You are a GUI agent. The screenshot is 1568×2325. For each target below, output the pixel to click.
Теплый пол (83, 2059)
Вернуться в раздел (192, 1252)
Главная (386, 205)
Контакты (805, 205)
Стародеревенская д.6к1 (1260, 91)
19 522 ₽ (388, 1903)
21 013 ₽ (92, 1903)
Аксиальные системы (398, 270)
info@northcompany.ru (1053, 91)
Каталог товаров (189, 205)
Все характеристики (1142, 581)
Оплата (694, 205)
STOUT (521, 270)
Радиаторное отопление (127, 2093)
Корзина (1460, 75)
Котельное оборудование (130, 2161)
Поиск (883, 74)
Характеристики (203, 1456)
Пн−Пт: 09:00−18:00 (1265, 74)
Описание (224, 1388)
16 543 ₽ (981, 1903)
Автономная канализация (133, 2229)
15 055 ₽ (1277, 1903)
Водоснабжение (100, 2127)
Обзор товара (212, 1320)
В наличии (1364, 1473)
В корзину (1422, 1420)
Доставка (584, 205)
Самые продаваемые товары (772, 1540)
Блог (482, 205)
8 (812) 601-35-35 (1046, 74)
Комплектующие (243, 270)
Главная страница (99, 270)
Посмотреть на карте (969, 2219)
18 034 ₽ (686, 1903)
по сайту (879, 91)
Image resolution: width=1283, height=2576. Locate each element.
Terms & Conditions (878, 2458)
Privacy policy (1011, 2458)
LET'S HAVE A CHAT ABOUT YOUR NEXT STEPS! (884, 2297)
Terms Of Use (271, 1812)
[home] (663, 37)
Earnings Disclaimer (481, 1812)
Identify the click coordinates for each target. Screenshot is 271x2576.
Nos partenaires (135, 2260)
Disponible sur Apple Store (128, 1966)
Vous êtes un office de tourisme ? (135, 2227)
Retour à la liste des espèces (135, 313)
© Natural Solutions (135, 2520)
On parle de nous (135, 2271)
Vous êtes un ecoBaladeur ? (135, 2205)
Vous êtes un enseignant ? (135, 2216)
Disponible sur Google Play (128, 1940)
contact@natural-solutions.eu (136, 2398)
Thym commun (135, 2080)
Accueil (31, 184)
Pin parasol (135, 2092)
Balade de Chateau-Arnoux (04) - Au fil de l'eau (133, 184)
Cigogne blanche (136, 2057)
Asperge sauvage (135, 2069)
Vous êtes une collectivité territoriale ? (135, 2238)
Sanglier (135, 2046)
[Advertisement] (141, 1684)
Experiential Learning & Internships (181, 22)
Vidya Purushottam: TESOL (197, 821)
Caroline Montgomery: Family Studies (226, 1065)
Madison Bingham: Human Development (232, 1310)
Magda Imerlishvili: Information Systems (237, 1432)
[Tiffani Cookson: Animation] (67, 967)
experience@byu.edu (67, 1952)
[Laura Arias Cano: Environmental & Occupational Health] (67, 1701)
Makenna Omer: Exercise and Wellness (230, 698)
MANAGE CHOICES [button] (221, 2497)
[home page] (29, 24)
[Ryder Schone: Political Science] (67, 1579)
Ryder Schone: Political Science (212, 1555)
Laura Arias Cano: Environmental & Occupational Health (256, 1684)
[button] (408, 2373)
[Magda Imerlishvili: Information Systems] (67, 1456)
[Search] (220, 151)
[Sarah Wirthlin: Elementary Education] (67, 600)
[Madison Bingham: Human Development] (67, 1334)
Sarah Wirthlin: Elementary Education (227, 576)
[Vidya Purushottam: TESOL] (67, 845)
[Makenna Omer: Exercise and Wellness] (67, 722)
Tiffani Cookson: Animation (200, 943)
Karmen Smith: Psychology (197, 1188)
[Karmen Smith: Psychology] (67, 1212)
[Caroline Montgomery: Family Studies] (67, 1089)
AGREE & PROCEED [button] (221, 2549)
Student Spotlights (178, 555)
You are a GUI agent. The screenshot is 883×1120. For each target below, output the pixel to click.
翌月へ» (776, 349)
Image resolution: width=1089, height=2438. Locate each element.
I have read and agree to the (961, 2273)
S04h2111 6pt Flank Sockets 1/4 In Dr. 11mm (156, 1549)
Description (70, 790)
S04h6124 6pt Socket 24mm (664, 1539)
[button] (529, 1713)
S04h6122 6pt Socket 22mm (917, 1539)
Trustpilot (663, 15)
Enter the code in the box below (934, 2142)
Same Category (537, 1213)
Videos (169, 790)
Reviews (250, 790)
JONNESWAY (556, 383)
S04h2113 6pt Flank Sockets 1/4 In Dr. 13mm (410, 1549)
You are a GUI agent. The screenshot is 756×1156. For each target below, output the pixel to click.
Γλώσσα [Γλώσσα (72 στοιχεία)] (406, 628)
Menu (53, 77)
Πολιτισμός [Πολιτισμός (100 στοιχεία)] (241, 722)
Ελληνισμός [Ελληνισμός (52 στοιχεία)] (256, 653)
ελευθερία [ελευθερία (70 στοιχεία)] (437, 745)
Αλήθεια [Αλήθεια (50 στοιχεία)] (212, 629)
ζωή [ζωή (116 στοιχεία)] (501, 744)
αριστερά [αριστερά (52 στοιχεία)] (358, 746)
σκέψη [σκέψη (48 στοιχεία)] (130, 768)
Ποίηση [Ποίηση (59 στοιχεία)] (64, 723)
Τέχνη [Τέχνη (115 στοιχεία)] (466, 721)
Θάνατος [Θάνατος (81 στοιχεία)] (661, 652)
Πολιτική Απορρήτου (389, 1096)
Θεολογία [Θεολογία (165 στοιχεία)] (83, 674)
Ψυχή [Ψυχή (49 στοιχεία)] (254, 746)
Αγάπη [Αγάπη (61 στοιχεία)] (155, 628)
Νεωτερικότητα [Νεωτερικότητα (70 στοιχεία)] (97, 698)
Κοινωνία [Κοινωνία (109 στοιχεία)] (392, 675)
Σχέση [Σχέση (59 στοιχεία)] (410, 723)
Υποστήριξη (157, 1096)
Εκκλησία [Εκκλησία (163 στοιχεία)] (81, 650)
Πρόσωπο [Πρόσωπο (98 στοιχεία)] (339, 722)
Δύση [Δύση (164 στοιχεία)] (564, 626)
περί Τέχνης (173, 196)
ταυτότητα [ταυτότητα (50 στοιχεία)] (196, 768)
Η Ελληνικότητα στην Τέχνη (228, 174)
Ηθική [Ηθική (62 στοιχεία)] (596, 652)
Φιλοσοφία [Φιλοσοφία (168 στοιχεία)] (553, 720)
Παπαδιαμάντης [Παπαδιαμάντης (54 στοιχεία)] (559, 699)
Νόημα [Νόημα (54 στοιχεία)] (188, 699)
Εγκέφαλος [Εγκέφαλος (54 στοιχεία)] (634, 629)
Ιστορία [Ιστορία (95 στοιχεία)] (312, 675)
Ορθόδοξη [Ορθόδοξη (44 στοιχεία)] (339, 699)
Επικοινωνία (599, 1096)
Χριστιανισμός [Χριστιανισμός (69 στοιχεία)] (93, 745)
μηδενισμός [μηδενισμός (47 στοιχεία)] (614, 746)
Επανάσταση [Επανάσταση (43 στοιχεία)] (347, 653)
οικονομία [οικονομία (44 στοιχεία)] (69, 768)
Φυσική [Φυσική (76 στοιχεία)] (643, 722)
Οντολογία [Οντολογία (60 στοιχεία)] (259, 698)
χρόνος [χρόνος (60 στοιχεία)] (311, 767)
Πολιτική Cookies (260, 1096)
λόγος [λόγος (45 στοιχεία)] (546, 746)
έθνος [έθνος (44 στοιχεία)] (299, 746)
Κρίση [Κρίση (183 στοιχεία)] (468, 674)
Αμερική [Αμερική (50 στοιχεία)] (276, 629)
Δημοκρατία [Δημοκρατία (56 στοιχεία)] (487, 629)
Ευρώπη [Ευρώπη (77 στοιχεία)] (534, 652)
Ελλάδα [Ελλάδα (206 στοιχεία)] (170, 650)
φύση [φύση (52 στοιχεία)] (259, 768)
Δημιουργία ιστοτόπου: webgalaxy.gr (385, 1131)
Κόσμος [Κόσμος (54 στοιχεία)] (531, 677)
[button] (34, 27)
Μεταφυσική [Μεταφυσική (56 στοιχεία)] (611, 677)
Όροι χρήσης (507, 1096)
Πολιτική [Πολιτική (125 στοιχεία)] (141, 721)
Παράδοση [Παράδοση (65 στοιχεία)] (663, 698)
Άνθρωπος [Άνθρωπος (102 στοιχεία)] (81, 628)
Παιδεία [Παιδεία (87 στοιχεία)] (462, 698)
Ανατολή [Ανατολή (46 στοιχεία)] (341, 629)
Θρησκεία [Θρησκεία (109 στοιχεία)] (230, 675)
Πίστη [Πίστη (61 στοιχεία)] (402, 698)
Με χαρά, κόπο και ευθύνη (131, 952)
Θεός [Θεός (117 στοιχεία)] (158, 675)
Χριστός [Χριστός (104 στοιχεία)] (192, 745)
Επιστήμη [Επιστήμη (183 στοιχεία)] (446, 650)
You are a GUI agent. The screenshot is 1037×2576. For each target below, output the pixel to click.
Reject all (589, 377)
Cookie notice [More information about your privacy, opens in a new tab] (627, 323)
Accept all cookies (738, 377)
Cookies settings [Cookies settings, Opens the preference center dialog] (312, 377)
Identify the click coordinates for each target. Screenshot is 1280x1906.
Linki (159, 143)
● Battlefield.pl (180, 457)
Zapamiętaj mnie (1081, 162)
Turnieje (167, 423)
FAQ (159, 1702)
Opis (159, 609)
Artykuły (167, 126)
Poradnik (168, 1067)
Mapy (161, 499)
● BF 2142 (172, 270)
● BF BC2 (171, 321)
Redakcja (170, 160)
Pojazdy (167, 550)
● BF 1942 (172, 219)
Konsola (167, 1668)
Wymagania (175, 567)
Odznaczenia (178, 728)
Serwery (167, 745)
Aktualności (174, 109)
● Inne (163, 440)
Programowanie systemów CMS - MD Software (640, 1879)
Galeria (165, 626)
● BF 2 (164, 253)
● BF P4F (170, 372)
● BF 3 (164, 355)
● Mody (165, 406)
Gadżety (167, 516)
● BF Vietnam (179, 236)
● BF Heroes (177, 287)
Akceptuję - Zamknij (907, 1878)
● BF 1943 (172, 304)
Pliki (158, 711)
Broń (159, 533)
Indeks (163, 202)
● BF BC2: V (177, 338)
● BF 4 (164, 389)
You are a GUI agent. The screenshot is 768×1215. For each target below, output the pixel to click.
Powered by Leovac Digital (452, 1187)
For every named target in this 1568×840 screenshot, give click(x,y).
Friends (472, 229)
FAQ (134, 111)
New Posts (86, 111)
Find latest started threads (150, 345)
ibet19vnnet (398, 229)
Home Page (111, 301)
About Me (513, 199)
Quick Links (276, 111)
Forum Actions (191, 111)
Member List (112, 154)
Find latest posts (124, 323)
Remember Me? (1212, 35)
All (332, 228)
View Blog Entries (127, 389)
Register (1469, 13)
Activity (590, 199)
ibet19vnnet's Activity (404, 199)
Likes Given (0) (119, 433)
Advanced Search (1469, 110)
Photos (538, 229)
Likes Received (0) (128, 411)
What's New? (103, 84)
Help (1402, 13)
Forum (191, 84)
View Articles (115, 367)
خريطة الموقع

-=-=-

— JOB —
Return every line of the rows above that contains the string "Πολιτική". Case counts, so match uppercase and lowercase letters precisely.

— SOLUTION TO THE EXERCISE —
Πολιτική Απορρήτου (389, 1096)
Πολιτική Cookies (260, 1096)
Πολιτική [Πολιτική (125 στοιχεία)] (141, 721)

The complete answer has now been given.